Last year, one of the Advocates and Allies of the Jewish people we told you about was Hannie Schaft, a young Dutch Christian who fought against the Nazis and was murdered for her actions. Today, The Washington Post's Harrison Smith tells us about Hannie's friend, whose resistance included luring Nazis into the woods where they would pay for their murderous acts:
She was 14 when she joined the Dutch resistance, though with her long, dark hair in braids she looked at least two years younger.
When she rode her bicycle down the streets of Haarlem in North Holland, firearms hidden in a basket, Nazi officials rarely stopped to question her. When she walked through the woods, serving as a lookout or seductively leading her SS target to a secluded place, there was little indication that she carried a handgun and was preparing an execution.
The Dutch resistance was widely believed to be a man’s effort in a man’s war.
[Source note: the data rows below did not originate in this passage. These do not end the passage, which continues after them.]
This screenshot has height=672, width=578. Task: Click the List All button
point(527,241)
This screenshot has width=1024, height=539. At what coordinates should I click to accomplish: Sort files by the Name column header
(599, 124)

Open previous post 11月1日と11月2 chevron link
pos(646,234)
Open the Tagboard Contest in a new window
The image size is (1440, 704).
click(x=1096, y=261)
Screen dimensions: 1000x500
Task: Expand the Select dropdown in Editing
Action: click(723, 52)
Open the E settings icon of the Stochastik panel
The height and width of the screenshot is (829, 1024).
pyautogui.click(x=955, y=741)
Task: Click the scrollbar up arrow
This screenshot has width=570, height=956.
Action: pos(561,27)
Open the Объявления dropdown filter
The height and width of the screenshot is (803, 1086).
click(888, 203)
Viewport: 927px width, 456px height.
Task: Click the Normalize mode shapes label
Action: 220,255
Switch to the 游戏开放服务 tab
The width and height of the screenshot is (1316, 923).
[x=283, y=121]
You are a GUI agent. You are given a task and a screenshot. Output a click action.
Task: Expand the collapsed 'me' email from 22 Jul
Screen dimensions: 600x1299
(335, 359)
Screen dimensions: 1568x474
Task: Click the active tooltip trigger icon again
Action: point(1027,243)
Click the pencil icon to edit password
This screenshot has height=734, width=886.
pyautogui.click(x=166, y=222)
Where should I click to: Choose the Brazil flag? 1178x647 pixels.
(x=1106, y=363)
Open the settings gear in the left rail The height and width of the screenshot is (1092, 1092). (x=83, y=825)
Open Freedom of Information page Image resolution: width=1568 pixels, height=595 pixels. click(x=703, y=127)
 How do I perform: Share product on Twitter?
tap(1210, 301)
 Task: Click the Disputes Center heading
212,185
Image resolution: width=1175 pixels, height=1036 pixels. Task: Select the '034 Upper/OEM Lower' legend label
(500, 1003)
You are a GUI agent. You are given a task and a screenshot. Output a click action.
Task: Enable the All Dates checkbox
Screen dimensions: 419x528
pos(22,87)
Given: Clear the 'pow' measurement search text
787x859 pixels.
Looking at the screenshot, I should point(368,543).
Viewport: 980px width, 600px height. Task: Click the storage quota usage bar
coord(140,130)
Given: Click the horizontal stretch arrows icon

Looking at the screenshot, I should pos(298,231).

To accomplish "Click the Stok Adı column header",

If women were involved, the thinking went, they were likely doing little more than handing out anti-German pamphlets or newspapers.
Yet Freddie Oversteegen and her sister Truus, two years her senior, were rare exceptions — a pair of teenage women who took up arms against Nazi occupiers and Dutch “traitors” on the outskirts of Amsterdam. With Hannie Schaft, a onetime law student with fiery red hair, they sabotaged bridges and rail lines with dynamite, shot Nazis while riding their bikes, and donned disguises to smuggle Jewish children across the country and sometimes out of concentration camps.
In perhaps their most daring act, they seduced their targets in taverns or bars, asked if they wanted to “go for a stroll” in the forest — and “liquidated” them, as Ms. Oversteegen put it, with a pull of the trigger...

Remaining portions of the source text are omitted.